> [Exercise tasks]:
#1 What does the sermon on "How Great Thou Art" say, summed up in two sentences?
#2 Reproduce the passage of the sermon on "How Great Thou Art" from "Summary: This is" up to and including "older than that.".
*** Selected extract ***
Summary: This is a sermon based on one of the great hymns of our faith.
How Great Thou Art
(Deuteronomy 10:17 NIV)
“For the LORD your God is God of gods and Lord of lords, the great God, mighty and awesome...”
This is one of the greatest and most popular hymns in Christendom.
It is not one of the oldest, however, having been translated and put to music in 1949.... many of you are older than that.
It was written in Sweden as a poem entitled "O Mighty God" by Carl Boberg in 1886. In 1925 it was set to music by Prof. E. Gustov Johnson and still called, "O Mighty God." In 1948 a London missionary to the Russian Ukraine heard the song and translated it into English as "How Great Thou Art." Since that time it has become one of the great hymns of the faith.
God is indeed great... all-powerful, all knowing, all loving and all present.
This song uses three main arguments to prove that greatness. His creation His salvation His rapture
Who in their right mind can stand on a mountain, top and view the majestic greatness of creation and not cry out... There is a higher intelligence.
*** Exercise data ***
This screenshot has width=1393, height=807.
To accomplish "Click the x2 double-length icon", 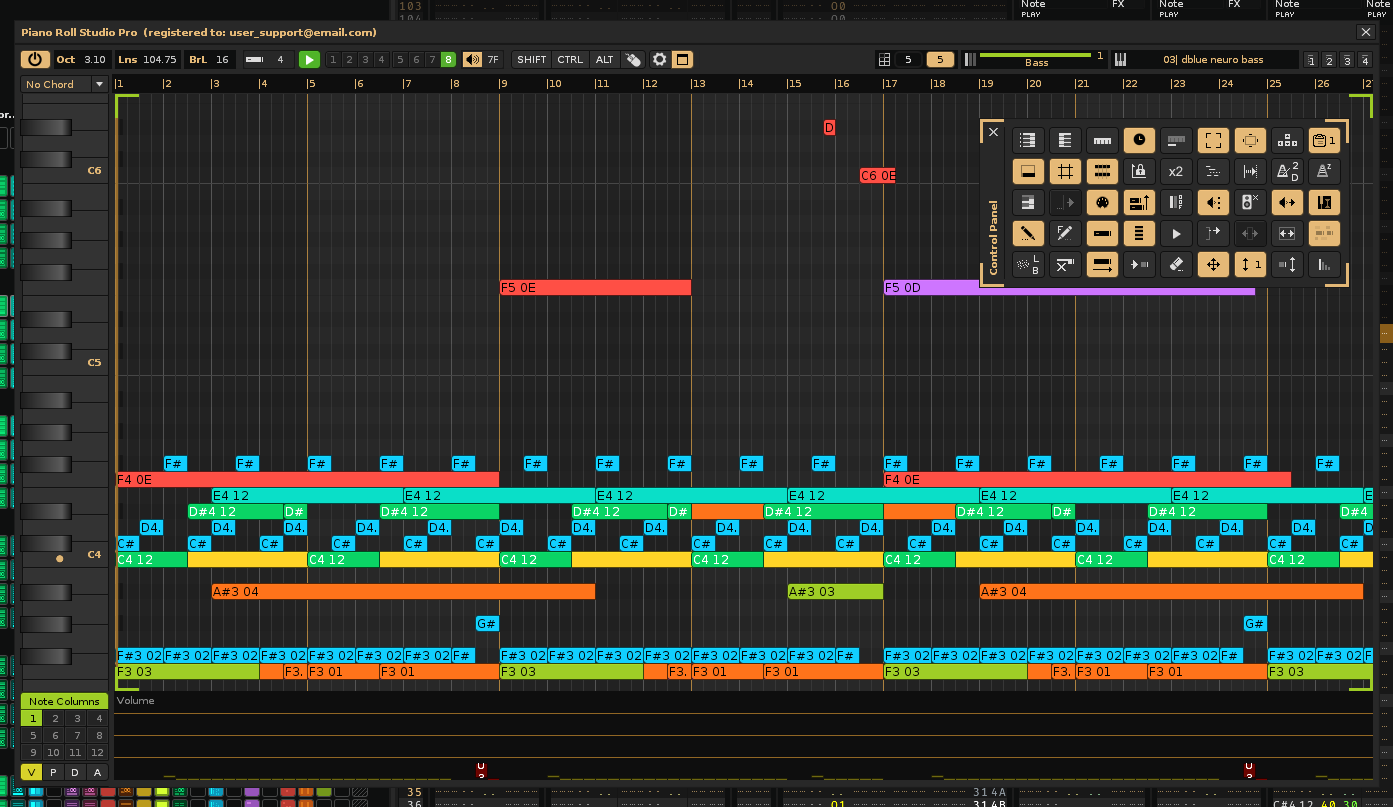I will (1176, 171).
***
> [Answers by item]:
#1 The sermon calls "How Great Thou Art" one of the greatest and most popular hymns in Christendom and traces it to a Swedish poem by Carl Boberg titled "O Mighty God." It says the song uses three main arguments to prove God's greatness: His creation, His salvation, and His rapture.

#2
Summary: This is a sermon based on one of the great hymns of our faith.
How Great Thou Art
(Deuteronomy 10:17 NIV)
“For the LORD your God is God of gods and Lord of lords, the great God, mighty and awesome...”
This is one of the greatest and most popular hymns in Christendom.
It is not one of the oldest, however, having been translated and put to music in 1949.... many of you are older than that.